The longest-running historic family dynasty in the world is the Imperial House of Japan, also known as the Yamato dynasty. In continuous existence for over 2,600 years, and they financially support their kids. Americans cannot comprehend this type of thinking. There’s actually nothing stopping any American family from doing this similarly at a smaller scale: it would be as easy as having coordination across generations for compounding and a plan to allocate liquidity for each generation. But again, few think like this.
There’s a good quote by Nassim Taleb that describes how an ideally managed society operates, at least in spirit: at the federal level → libertarian, at the state level → republican, at the local level → democrat, and in families and friend groups → socialist. This framework isn’t about any particular politician or policy today (so relax if you hate republicans or socialists etc, not meant to trigger you) it just recognizes that the closer relationships are, the more we should be inclined to help one another. Biasing toward our own families should be a core function of human cooperation and survival. “No one is coming to save you” should not be true, your family should always be there.
What is most concerning is the nihilism illustrated in the refusal to help one's children. This impulse to hoard wealth and die with the most money rather than investing in the next generation stands in stark contrast to a healthy civilization, which would hold ensuring your family’s success into the future in high regard. It’s almost as though we have entered a period of collective madness, where our obsession with individualism and self-reliance has led us into a spiritual desert. When parents are more concerned with preserving personal wealth instead of seeing their children thrive while alive, it speaks to a fundamental loss of meaning.
The way forward is simple: reject this nihilism and recognize supporting our children is not a weakness. It is an investment in the future, a continuation of the timeless human instinct to care for our own. Society must acknowledge that "rugged individualism" is a fiction. No one achieves anything alone, and those who claim otherwise are forgetting the help they received along the way. Helping our children succeed and move ahead faster is not just a responsibility, it’s a privilege and why we are here.
Bonus content: here’s a video by Scott Galloway worth watching by all that might help clarify the situation further.

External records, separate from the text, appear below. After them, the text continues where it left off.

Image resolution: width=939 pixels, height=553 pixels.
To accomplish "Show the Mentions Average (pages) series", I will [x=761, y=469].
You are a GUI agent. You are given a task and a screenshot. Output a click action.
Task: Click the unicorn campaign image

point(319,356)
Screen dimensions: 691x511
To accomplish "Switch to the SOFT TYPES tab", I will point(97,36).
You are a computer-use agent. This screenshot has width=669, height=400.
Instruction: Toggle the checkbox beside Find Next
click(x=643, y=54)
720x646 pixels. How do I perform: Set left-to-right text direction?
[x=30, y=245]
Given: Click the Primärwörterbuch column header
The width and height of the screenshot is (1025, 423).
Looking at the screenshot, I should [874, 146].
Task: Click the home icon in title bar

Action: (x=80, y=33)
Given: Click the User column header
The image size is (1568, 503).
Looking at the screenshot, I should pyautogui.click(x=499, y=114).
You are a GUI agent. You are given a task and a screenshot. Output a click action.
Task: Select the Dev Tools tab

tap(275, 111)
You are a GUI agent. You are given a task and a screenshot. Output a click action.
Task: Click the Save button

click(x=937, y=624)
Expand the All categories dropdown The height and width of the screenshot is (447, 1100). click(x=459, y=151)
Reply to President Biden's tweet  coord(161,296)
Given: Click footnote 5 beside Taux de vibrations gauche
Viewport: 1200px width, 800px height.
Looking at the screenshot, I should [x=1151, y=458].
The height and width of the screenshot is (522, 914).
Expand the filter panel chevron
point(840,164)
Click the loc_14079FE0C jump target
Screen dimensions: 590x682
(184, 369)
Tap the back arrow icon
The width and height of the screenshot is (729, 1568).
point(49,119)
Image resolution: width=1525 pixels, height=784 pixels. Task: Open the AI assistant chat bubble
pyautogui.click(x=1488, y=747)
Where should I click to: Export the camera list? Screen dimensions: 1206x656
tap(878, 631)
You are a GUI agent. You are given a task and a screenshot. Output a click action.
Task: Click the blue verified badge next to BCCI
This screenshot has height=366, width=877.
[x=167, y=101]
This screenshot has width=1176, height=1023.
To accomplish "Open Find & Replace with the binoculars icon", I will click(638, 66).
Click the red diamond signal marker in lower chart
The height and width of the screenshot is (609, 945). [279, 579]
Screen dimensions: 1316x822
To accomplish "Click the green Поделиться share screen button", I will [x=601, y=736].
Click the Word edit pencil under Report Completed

As a boomer myself I find some of your statements perplexing and one-sided. When you talk about boomers hoarding wealth and clinging to more than they will ever need, are you talking about the 1%? Because a huge problem we are facing as a country, together with your valid argument that young people are facing a much more difficult environment than their parents, is that most Americans don't have enough retirement savings to survive, meaning that their "savings" will evaporate while still having many more years to live, and just when they will require expensive health care interventions like surgeries, assisted living and hospice care. In fact, 63% of Americans between 50-54 have zero (as in $0, zilch, nada) saved for retirement. When I look at friends in my cohort, I don't see many that fit your caricature of the greedy, self-absorbed boomer. Most of them are still working, and are planning to work well into their seventies and even eighties, in large part because they *are* helping their kids even at the risk of becoming insolvent themselves, and with no guarantees that their kids are going to be able (or even willing) to take care of them when they are old, sick and poor.
The greatest trick the devil ever pulled is convincing man that no one is coming to save him. No man is an island. Modernity seems to have forgotten that.